• [Work instruction]
Please reproduce all the records exactly while leaving out their pictures.
[Study material — start]
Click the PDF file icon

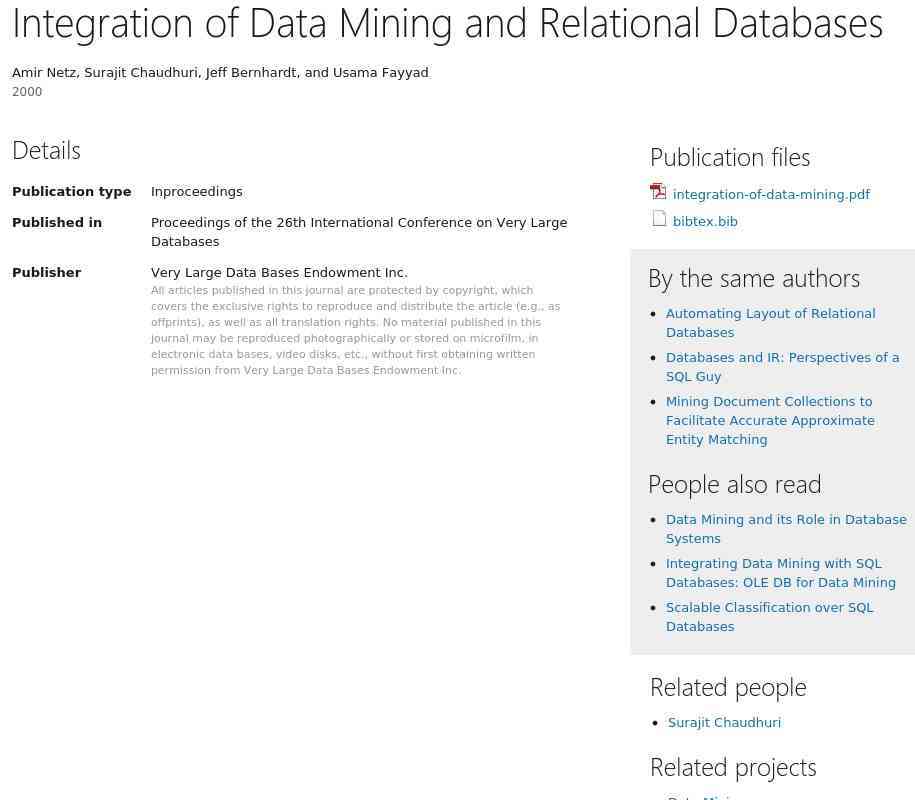(658, 191)
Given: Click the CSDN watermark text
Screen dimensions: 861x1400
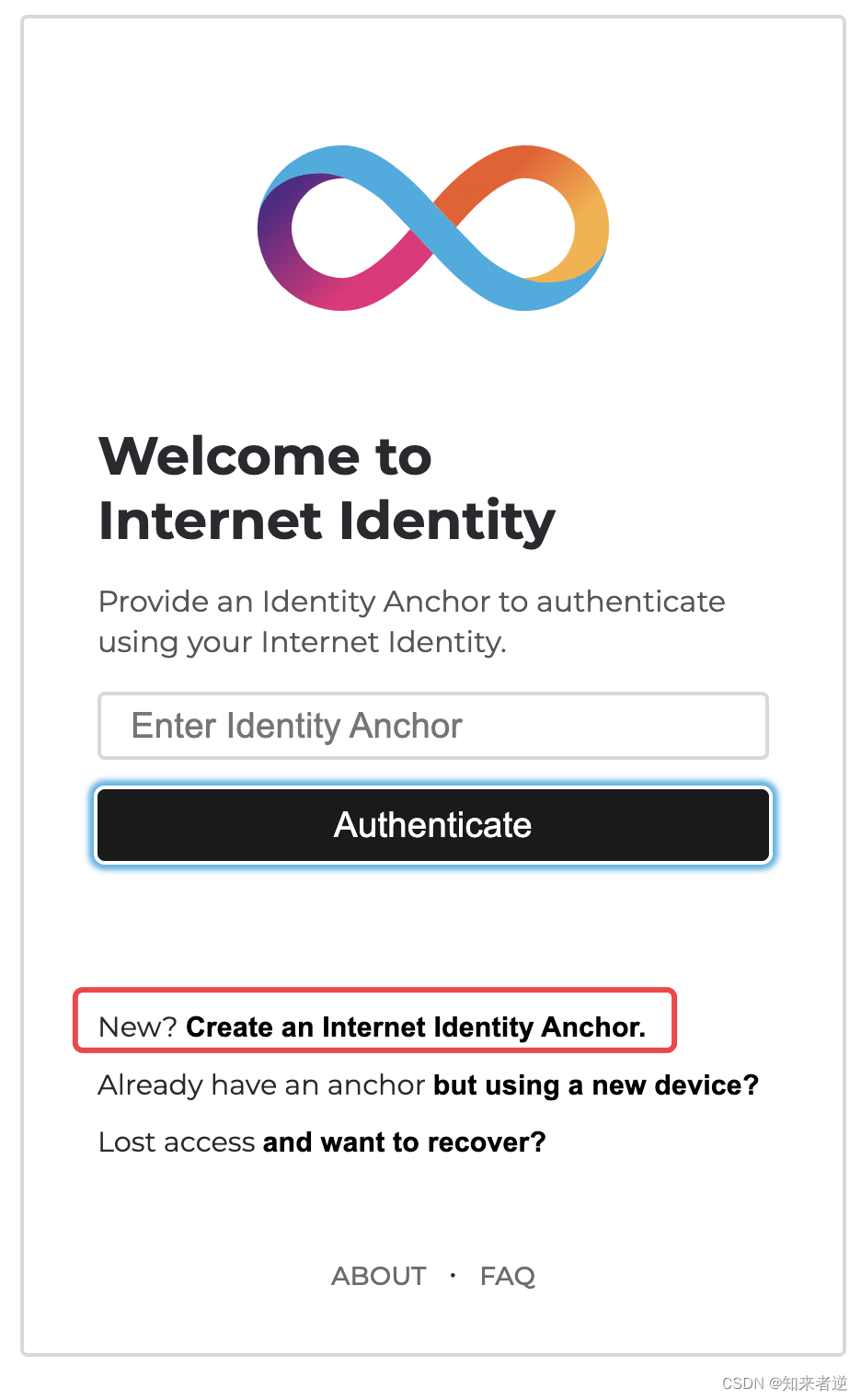Looking at the screenshot, I should [x=785, y=1383].
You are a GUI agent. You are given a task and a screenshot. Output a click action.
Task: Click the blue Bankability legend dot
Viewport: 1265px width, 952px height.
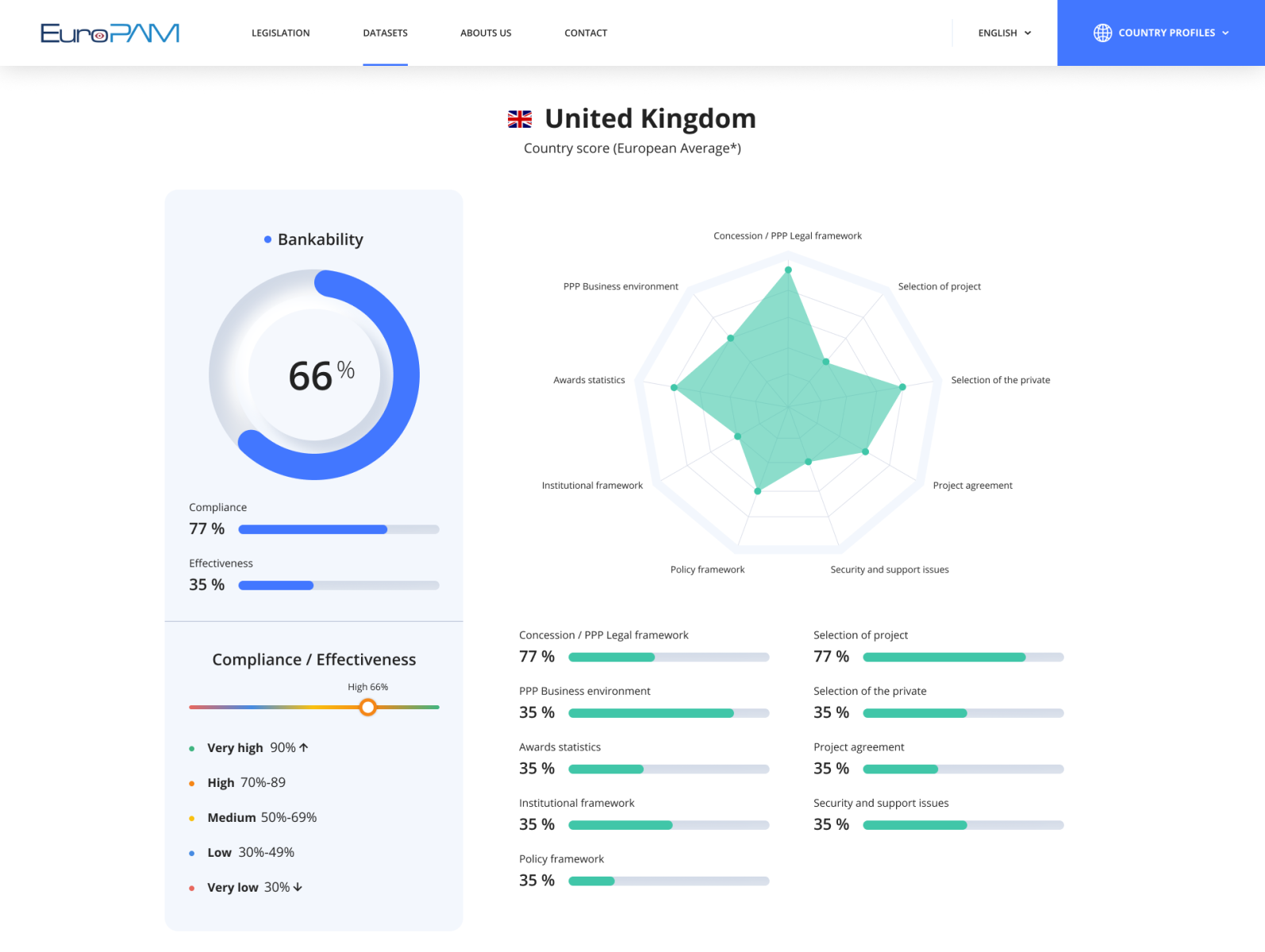click(267, 239)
[Study material — finish]
• [Solution]
Click the PDF file icon

(658, 191)
Given: Click the CSDN watermark text
Screen dimensions: 861x1400
Looking at the screenshot, I should [x=785, y=1383].
You are a GUI agent. You are given a task and a screenshot. Output a click action.
Task: Click the blue Bankability legend dot
Viewport: 1265px width, 952px height.
click(267, 239)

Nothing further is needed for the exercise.